A fool, in Solomon's Proverbs, signifies a wicked man, whom excellent speech does not become, because his conversation contradicts it.
Those who set their hearts upon money, will do any thing for it. What influence should the gifts of God have on our hearts!
The way to preserve peace is to make the best of every thing; not to notice what has been said or done against ourselves.
A gentle reproof will enter, not only into the head, but into the heart of a wise man.
Satan, and the messengers of Satan, shall be let loose upon an evil man.
Let us watch over our own passions, and avoid the company of furious men.
To render evil for good is devilish. He that does so, brings a curse upon his family.
What danger there is in the beginning of strife! Resist its earliest display; and leave it off, if it were possible, before you begin.
It is an offence to God to acquit the guilty, or to condemn those who are not guilty.
Man's neglect of God's favour and his own interest is very absurd.
No change of outward circumstances should abate our affection for our friends or relatives. But no friend, except Christ, deserves unlimited confidence. In Him this text did receive, and still receives its most glorious fulfilment.
Let not any wrong their families.
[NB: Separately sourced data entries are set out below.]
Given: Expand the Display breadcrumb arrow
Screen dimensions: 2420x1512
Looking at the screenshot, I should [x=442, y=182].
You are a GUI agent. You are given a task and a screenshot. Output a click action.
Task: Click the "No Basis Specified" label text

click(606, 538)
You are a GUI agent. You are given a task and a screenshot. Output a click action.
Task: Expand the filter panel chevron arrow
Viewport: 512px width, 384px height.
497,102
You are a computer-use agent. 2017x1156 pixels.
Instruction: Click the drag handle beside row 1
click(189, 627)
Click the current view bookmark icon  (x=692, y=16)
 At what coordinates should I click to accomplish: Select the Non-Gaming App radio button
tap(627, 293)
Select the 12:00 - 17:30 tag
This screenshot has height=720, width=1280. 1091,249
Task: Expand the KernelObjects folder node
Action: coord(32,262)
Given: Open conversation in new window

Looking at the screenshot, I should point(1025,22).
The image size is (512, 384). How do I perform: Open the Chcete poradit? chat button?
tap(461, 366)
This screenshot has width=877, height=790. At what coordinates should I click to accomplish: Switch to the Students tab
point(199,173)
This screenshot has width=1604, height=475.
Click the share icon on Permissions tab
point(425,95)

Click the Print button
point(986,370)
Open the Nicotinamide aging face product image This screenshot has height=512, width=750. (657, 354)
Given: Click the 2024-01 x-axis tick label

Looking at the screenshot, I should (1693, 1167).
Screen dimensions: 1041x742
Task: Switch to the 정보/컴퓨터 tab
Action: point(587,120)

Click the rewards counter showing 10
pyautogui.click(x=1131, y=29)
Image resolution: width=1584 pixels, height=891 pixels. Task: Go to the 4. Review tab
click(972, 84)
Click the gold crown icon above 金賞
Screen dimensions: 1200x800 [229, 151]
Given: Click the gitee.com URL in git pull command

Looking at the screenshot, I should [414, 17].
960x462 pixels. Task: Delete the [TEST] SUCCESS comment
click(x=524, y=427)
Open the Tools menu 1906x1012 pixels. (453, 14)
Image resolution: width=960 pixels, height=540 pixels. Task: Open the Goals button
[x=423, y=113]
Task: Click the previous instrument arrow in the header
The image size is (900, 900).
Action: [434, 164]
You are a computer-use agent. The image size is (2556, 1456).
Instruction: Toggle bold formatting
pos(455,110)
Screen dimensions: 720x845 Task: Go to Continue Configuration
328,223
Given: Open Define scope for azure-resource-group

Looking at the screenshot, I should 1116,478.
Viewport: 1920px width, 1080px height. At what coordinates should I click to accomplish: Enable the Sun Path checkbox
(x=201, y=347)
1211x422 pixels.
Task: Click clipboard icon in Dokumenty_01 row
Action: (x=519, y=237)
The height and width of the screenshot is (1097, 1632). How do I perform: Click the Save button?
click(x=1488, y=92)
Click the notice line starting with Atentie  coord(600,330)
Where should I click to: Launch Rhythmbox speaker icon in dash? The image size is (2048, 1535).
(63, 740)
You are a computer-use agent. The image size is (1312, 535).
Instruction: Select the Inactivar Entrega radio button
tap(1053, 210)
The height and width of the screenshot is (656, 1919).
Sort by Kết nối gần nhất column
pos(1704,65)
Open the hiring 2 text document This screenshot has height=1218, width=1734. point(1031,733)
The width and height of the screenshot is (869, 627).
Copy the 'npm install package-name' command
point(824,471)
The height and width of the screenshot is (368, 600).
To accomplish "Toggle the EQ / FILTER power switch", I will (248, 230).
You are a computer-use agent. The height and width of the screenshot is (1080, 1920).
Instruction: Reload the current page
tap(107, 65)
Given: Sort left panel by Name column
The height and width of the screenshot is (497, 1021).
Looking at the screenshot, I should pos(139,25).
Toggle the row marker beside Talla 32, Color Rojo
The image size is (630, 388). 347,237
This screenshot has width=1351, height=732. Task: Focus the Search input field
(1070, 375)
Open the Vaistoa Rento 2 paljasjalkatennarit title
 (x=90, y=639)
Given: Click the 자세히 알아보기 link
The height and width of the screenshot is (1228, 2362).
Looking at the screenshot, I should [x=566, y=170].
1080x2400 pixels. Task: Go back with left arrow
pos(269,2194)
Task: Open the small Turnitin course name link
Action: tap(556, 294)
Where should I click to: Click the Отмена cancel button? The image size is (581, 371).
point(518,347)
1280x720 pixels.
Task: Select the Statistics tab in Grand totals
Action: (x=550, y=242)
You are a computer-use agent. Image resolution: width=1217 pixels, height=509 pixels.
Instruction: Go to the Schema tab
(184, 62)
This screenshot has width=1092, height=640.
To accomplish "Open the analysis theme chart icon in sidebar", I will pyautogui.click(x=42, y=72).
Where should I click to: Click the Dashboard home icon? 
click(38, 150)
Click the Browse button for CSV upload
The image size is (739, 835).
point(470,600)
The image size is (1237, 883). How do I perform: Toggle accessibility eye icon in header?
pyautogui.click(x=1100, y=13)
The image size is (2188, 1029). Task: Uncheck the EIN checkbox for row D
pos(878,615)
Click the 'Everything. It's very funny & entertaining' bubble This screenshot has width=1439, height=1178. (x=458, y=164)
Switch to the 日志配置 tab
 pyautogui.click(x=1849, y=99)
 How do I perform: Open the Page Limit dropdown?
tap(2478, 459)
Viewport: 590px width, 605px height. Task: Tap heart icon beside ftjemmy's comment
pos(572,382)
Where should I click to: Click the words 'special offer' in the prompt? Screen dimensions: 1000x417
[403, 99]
Yet Christ's becoming Surety for men, was a glorious display of Divine wisdom; for he was able to discharge the bond.
If we would keep a clear conscience and a quiet mind, we must shun all excitements to anger. And a man who affects a style of living above his means, goes the way to ruin.
There is nothing got by ill designs. And many have paid dear for an unbridled tongue.
This speaks very plainly what many wise and good men feel very strongly, how grievous it is to have a foolish, wicked child.
It is great mercy that God gives us leave to be cheerful, and cause to be cheerful, if by his grace he gives us hearts to be cheerful.
The wicked are ready to part with their money, though loved, that they may not suffer for their crimes.
The prudent man keeps the word of God continually in view. But the foolish man cannot fix his thoughts, nor pursue any purpose with steadiness.
Wicked children despise the authority of their father, and the tenderness of their mother.
It is very wrong to find fault for doing what is duty.
A man may show himself to be a wise man, by the good temper of his mind, and by the good government of his tongue. He is careful when he does speak, to speak to the purpose. God knows his heart, and the folly that is bound there; therefore he cannot be deceived in his judgment as men may be.